Странное возбуждение охватило Жана Кальме. Всем своим существом он впитывал молодую силу юношей и щедрую податливость девушек. Эти мальчишки, «косившие» под партизан или Клинта Иствуда, эти великолепные сгустки энергии и здоровья, «упакованные» в кожимитовые куртки и сочно-синие «Ливайсы», внушали Жану Кальме горячую симпатию, исцелявшую его от чопорных правил Лютри, от погребальных комедий крематория. Как далеки они были от удушающей атмосферы его семьи! Их пестрое тряпье дерзко противоречило благодушному величию доктора. Что ж, пусть бегут, пусть своевольничают, пусть протестуют, пусть разнесут все вдребезги — и мерзкие семейные устои, и авторитет патриархов, и гнет тиранов, и власть зажравшихся дураков, которые веками парализуют нашу волю. Ярость подступила к горлу Жана Кальме, сотрясла все его тело. Но она тут же сменилась улыбкой: поток молодых людей не иссякал, они шли мимо него сотнями, по трое, по четверо; распахнутые пальто обнажали длинные ноги в потертых джинсах, узкие бедра, тонкие талии, обвешанные латунными и серебряными цепочками.

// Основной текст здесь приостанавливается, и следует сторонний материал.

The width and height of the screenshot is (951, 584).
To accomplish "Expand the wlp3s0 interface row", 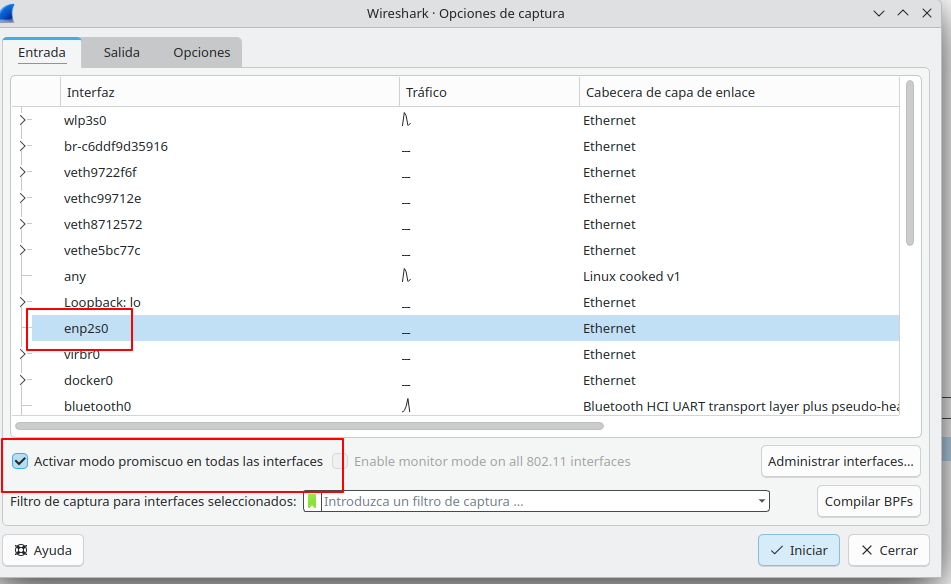I will click(x=22, y=120).
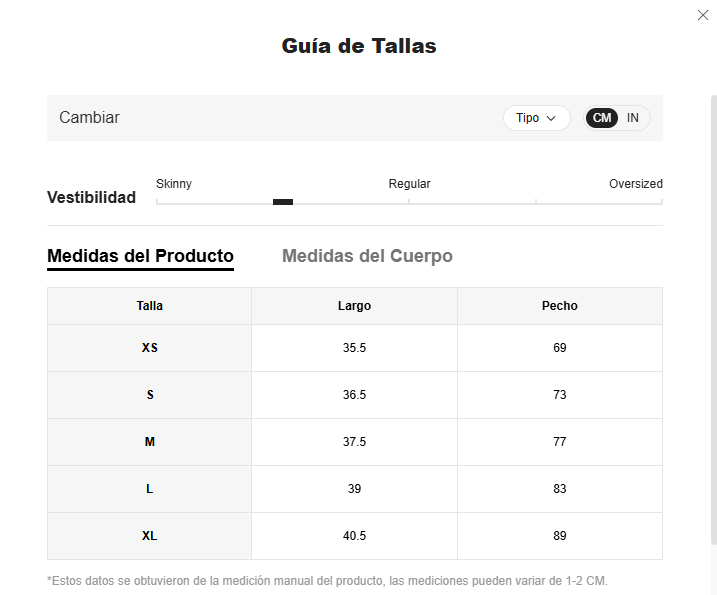Click the Oversized fit label
The height and width of the screenshot is (595, 717).
pyautogui.click(x=636, y=184)
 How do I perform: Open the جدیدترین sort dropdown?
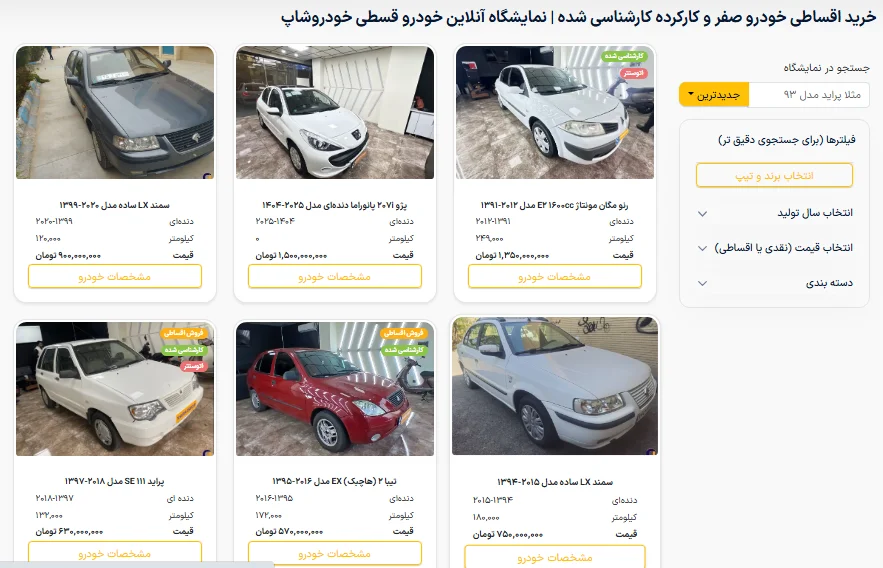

Они мстили за него, эти юные варвары! Уж им-то не придет в голову дрожать перед отцами или учителями. Особенно поражало Жана Кальме несокрушимое здоровье ребят; он восхищенно любовался их стройными телами, золотистой матовой кожей, ясными глазами. Точно так же его зачаровывали собственные ученики: их красота, их бодрая, веселая звериная энергия на каждом уроке оказывали на него таинственно-благотворное действие. Они непрерывно двигались. Они сморкались в бумажные платки и швыряли их под парты. Они то и дело прокашливались и беззастенчиво чесались. Они с дикими воплями носились по школьному двору. Они организовывали демонстрации по любому поводу — за мир во Вьетнаме, против израильских рейдов в Иордании, за сексуальную свободу, против Голды Меир и Никсона, в знак протеста против смерти Амилькара Кабрала. Они под проливным дождем распространяли листовки, размноженные на ротаторе, носили по улицам противоатомные лозунги в ледяной холод, скандировали экуменические призывы под снегопадом, а потом сражались в снежки, горстями совали талый снег друг другу в лицо и за шиворот, прибегали в класс и валились на парты, как веселые усталые щенята.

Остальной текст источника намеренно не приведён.